For Republicans, the recession really doesn't seem to matter much. Judging by their laser-like determination to cut back on welfare spending at this desperate time, they appear to see it as a sort of healthy kick up the backside for an idle lumpenproletariat, in accordance with the bonkers 'philosophy' of their idol, Ayn Rand. So, naturally, damaging the other party comes first.

Look at the votes that Democrats took towards the end of the Bush term and I think you see a different attitude. They supported, en masse, the first round of stimulus in early 2008, although it mostly consisted of tax cuts so was (a) less stimulative than benefit payments and (b) mostly helped Republican constituencies. They backed the first TARP bill giving $700 billion to bail out the banks, though it went completely counter to their own interest-group needs. It was the Republicans who voted TARP down and sent the markets into a tailspin. And bear in mind these difficult votes were in support of a President with popularity figures in the teens, as opposed to Obama's figures still in the mid-forties.

The Democrats did these things because they have an interest in a functioning economy. If the economy doesn't work, their voters suffer, whereas, as we've seen since 2008, most Repuiblican interest groups will get on just fine. So I don't think we'd have seen the Congressional intransigence under a President McCain that we've seen under Obama. (Remember that under the US system, nothing gets done without Congressional approval.)

I think that, if the economy was still looking febrile in 2010, a President McCain would have likely proposed a second stimulus, knowing that weak economies are fatal for Presidents and stimulus money makes midterms voters happy with the governing party. Most Republicans would have backed it to help out their man, and most Democrats would have gritted their teeth and backed it to help the economy.

I think that the political atmosphere wouldn't be dominated by the hard-money craziness that even the White House now seems to believe, but instead by the Milton (Friedman)-(Maynard) Keynes consensus that guided Republican economic thought until Obama's inauguration. As a result, I think the Federal Reserve would have felt more free to pursue expansionary monetary policy to stimulate the economy. Unemployment would likely be lower and demand higher, and the whole global economy would be on a slightly sounder footing.

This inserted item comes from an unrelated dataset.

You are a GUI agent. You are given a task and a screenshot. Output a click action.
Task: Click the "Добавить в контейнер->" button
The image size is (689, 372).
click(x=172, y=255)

That doesn't mean I'd necessarily encourage progressives to vote Republican in 2012. A strain of lunacy has taken root in the modern Republican party that wasn't there before. But with a match-up of a vaguely sane* Mitt Romney who has a chance of running the country, and a Barack Obama who will have his every move opposed vociferously as the first step on the Road to Serfdom, you're tempted to wonder: wouldn't it be better to go with the one who is capable of governing?

*I know he's said plenty of insane stuff, but everyone knows he has zero integrity and will say anything to get elected. Not normally an endorsement, but it counts as a positive for Republicans these days.

3 comments:

  1. McCain is a decent guy - for a Republican. But if he had been elected, Sarah Palin would be vice-president.

    Come to think of it, that might have been the best place for her. Vice-presidents have no power and mostly get forgotten about.

    But still. One heartbeat away from the presidency. Eek!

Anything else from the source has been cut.